Closely watched tests by the Environmental Protection Agency have found that the drinking water in Dimock, Pa., is safe to drink, despite concerns from some residents and environmentalists that nearby fracking had contaminated supplies.
For the past seven months, EPA sampled water at private wells serving 64 homes in the small northeastern Pennsylvania town, the primary setting of the anti-natural-gas documentary “Gasland.”
EPA found hazardous substances such as arsenic and manganese in water supplies at five of the homes in question, but said Wednesday that the residences have or will soon have treatment systems “that can reduce concentrations of those hazardous substances to acceptable levels at the tap.”
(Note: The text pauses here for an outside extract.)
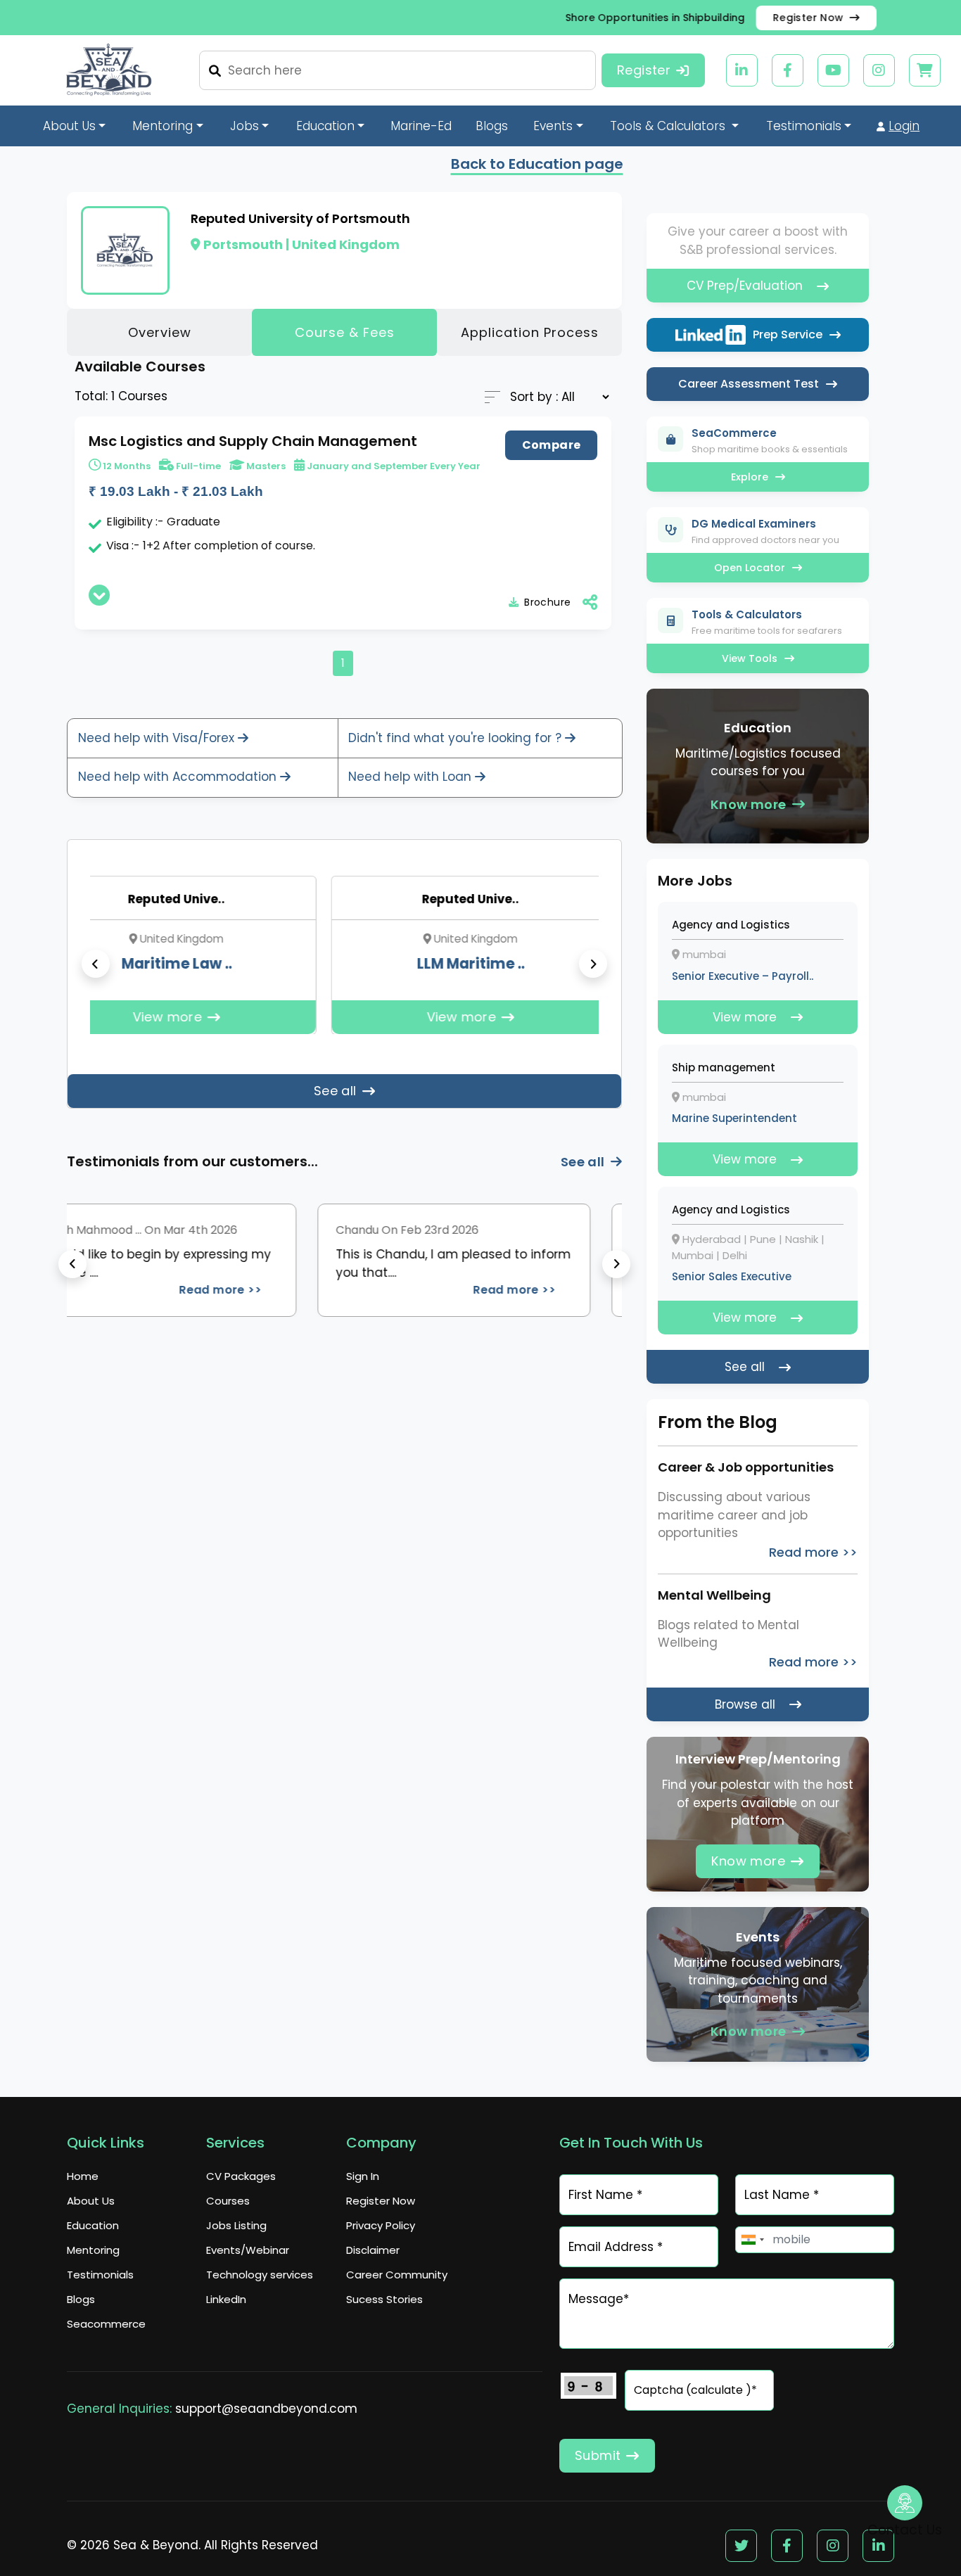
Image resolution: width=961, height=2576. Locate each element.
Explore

Agency officials also said EPA will conduct no further testing and will stop delivering fresh water to Dimock residents.
“The sampling and an evaluation of the particular circumstances at each home did not indicate levels of contaminants that would give EPA reason to take further action,” EPA Regional Administrator Shawn M. Garvin said in a statement. “Throughout EPA’s work in Dimock, the agency has used the best available scientific data to provide clarity to Dimock residents and address their concerns about the safety of their drinking water.”
Located in Susquehanna County, an epicenter of Pennsylvania’s Marcellus Shale gas boom, Dimock had become a lightning rod in the ongoing debate about the safety of hydraulic fracturing, more commonly known as fracking.
The controversial process uses millions of gallons of water, mixed with sand and chemicals, to break apart underground rock and release massive quantities of now-usable natural gas.
Dimock was the site of frequent protests and had been held up by environmentalists as an example of the problems caused by fracking. The chemicals used during the process, they argue, find their way into water supplies.
In its Wednesday announcement, EPA made clear that the pollutants it identified occur naturally in the area.
Industry groups are painting Wednesday’s news as a significant victory, and as vindication that fracking is a safe process when done correctly and within the proper state regulatory frameworks.
“We are very pleased that EPA has arrived upon these fact-based findings,” said Kathryn Klaber, president of the Marcellus Shale Coalition, which represents companies doing business in the region.
“We are now able to close this chapter once and for all,” she said.
The announcement comes as EPA is in the midst of a broader study on the possible links between water pollution and fracking. The preliminary results of that investigation, which is examining sites in Pennsylvania and a handful of other states, are due by the end of the year.